Figure 2. This figure shows the ligation reaction between GST Coh TD28Rev with pJET cloning vector
Transformation of GST COH (L) TD21 Rev in DH-5 alpha using pJET cloning vector
The transformation was done using the TSS buffer protocol, after trying three buffers which are Calcium chloride, Magnesium chloride, and a combination between Calcium chloride and Magnesium chloride. We optimized our protocol to use the TSS buffer protocol as it showed the best results with a transformation efficiency of GST Coh (L) TD28Rev in DH-5 alpha using pJET vector is 80000 no. of transformant/μg while that of GST Coh (L) TD28Rev in BL-21 using pGS-21a vector is 166 no. of transformant/μg, you can find the complete protocol in our wiki page.
Figure 3. Transformed plate of GST Coh (L) TD28Rev + pJET.
Miniprep of GST Coh (L) TD28Rev with pJET cloning vector
Miniprep is a technique used to extract the plasmid containing the gene that encodes for the protein so, we performed miniprep for pJET containing GST Coh (L) TD28Rev.
Figure 4. This figure shows the miniprep of pJET containing GST Coh (L) TD28Rev, band appears with size (4260 bp) (2974 for pJET + 1316 for Gst Coh2 (L) TD28) which indicates that the miniprep is done.
Transformation of GST Coh (L) TD28Rev in BL-21 using pGS-21a expression vector
Figure 5. Transformed plate of GST Coh (L) TD28Rev + pGS-21a
Comparison between chemical lysis and sonication for GST COH TD28 Rev
Chemical lysis and sonication were done to check which of them gives better results in the protein extraction, and after comparing the results we optimized our protocol to use chemical lysis for GST Coh (L) TD28Rev. Then we used the BCA assay to check the best method for protein extraction. After the BCA results, we optimized our protocol to use the chemical method.
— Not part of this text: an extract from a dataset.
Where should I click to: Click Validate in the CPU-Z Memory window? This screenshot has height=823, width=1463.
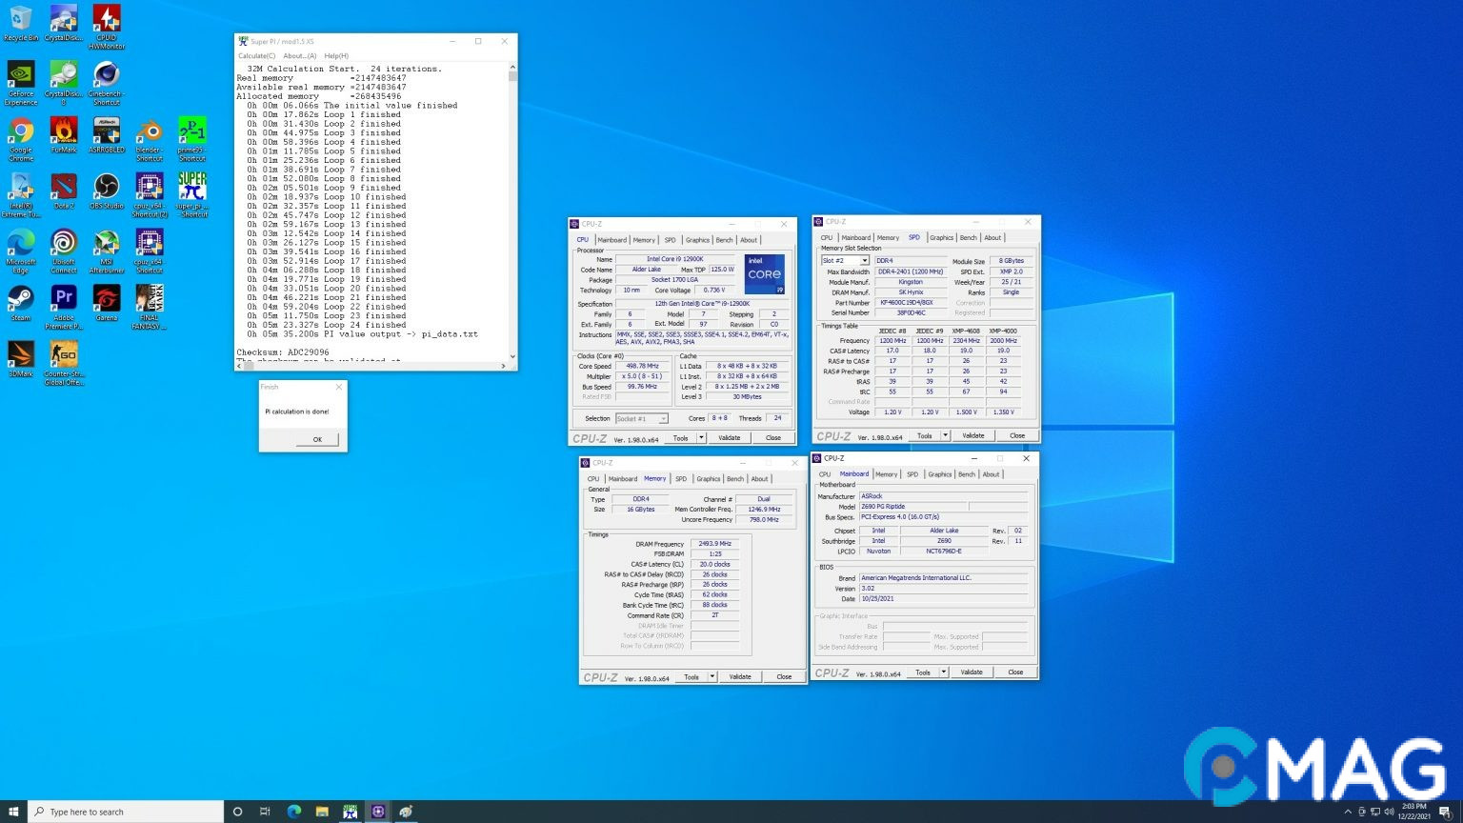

Figure 6. This graph shows a difference between chemical lysis and sonication for GST Coh (L) TD28Rev.
SDS PAGE of induced and non-induced samples of GST Coh TD28Rev
SDS depends on the molecular weight of the protein, we performed SDS to GST Coh (L) TD28Rev to check that it is found in its exact size and to compare the induced and non-induced samples.
Figure 7. This figure shows the comparison between the induced and non-induced samples of GST Coh (L) TD28Rev, where well no.2 is the induced sample of GST COH TD28 Rev while well no.6 is the non-induced sample of GST Coh (L) TD28Rev showing that our protein is induced effectively owing to our right choice of I IPTG, time interval, and concentration.
Pull-down assay His Trim (L) Doc against GST Coh (L) WWW and GST Coh (L) TD28Rev
Pull-down assay is a one-step technique performed to check the protein-protein interaction. To check if they bind properly, we performed the pull-down assay to check the binding between His Trim21 (L) DOC with GST Coh (L) TD28Rev and to check the binding between tau aggregates and GST Coh (L) TD28Rev.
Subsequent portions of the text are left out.